Sri Lanka's Multi Finance Company Limited (MFCL) has been assigned a National Long-Term Rating "B+(lka)" with stable outlook by ratings agency Fitch. The ratings report revealed this was due to "its small size relative to its local sector peers; a weak franchise; modest capitalisation; and low profitability in its core business. The rating factors in MFCL’s rapid loan growth since its takeover by Entrust Limited (Entrust) in March 2008, and the improved product diversity which resulted from this."
Also noted; "The rating may face downward pressure from any significant structural change in MFCL’s balance sheet which could impede future profitability — due, among other things, to its potential merger with [The Standard Credit Lanka Limited]. A significant and sustained weakening in liquidity or capitalisation below that of its peers, could also have a negative rating impact. Conversely, an increase in MFCL’s scale of operations without a significant compromise on asset quality, as well as a sustained improvement in core profitability, could result in a ratings upgrade."

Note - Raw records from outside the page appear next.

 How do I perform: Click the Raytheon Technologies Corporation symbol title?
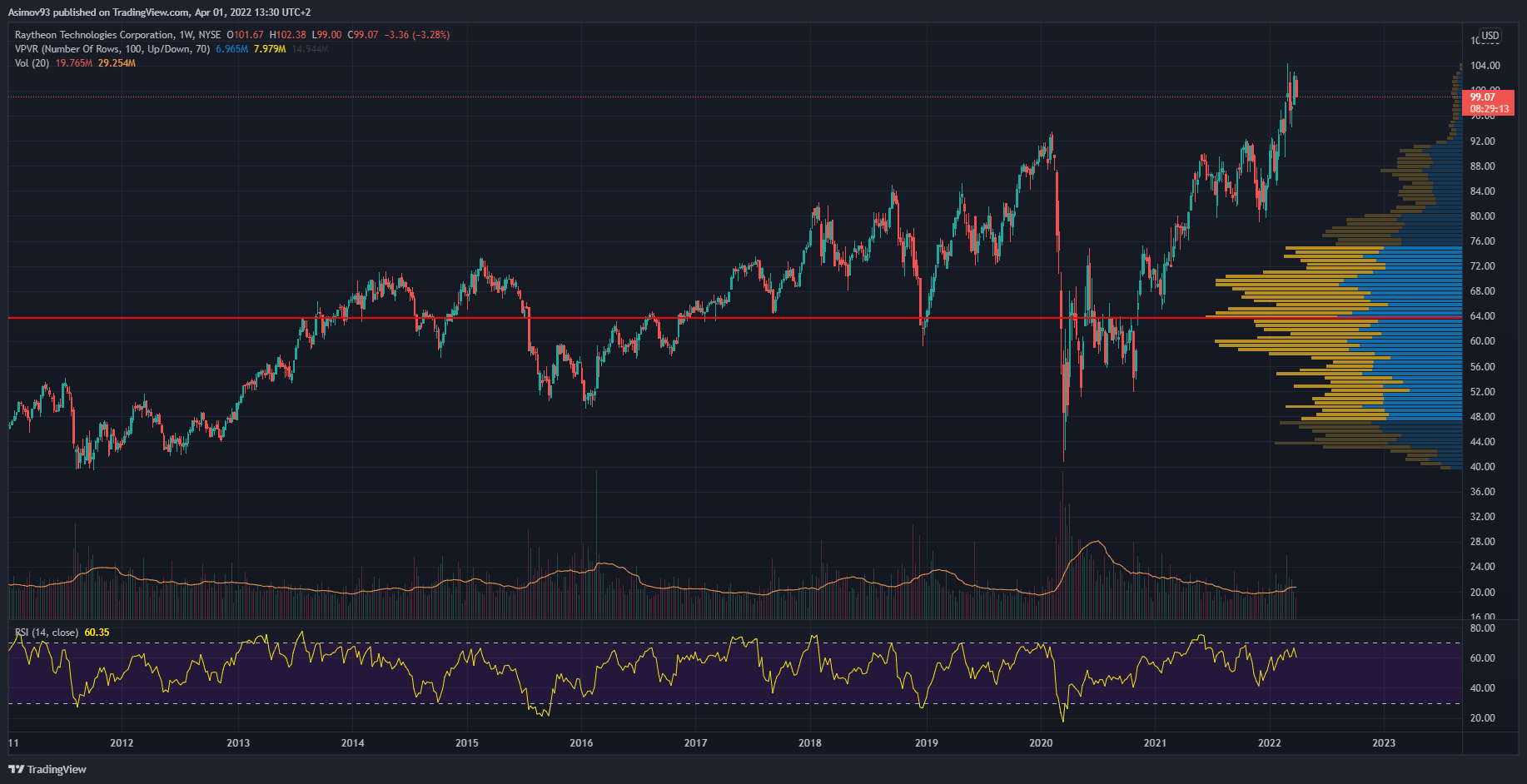point(94,35)
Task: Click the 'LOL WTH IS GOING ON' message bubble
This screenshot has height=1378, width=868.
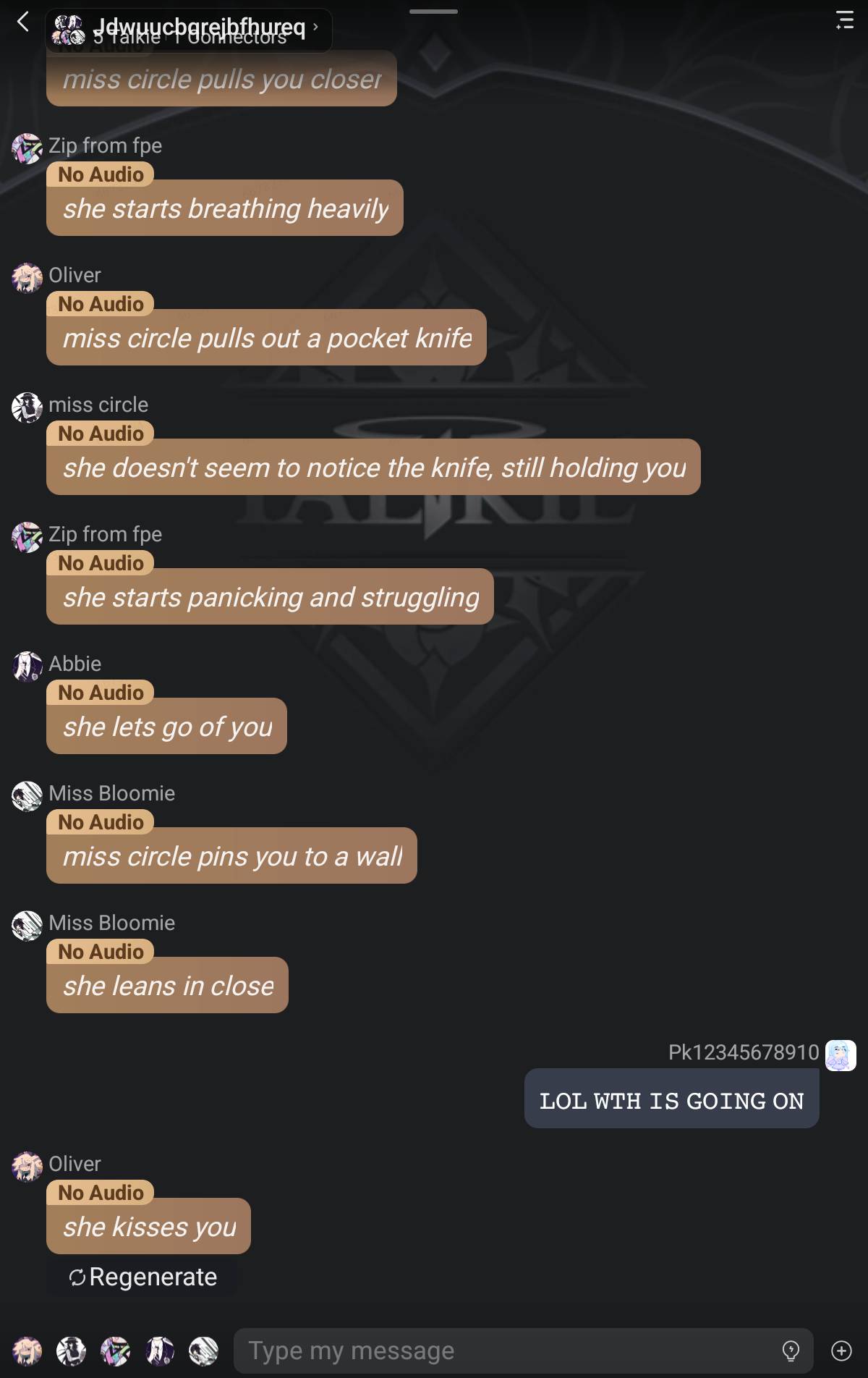Action: (x=671, y=1099)
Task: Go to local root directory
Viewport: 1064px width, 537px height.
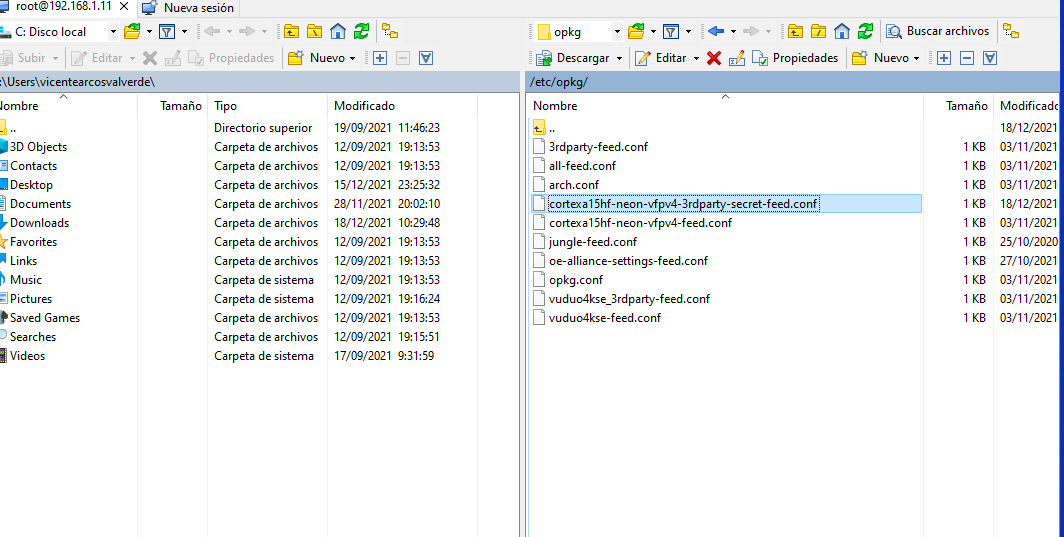Action: click(315, 32)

MFCL is majority owned by holding company Entrust Limited, formerly Ceylinco Shriram Securities Holdings Limited, which was bought over by investor consortium owned Pacific Trust (Pvt) Ltd in 2011. Entrust is also the Central Bank appointed managing agent for The Standard Credit Lanka Limited, formerly failed Ceylinco Registered Finance Company (RFC) Ceylinco Investments and Realty Company Limited. A March 2011 Memorandum of Understanding between Entrust and the latter has put forward an intended takeover at which time its real estate holdings and other assets will come under MFCL's portfolio.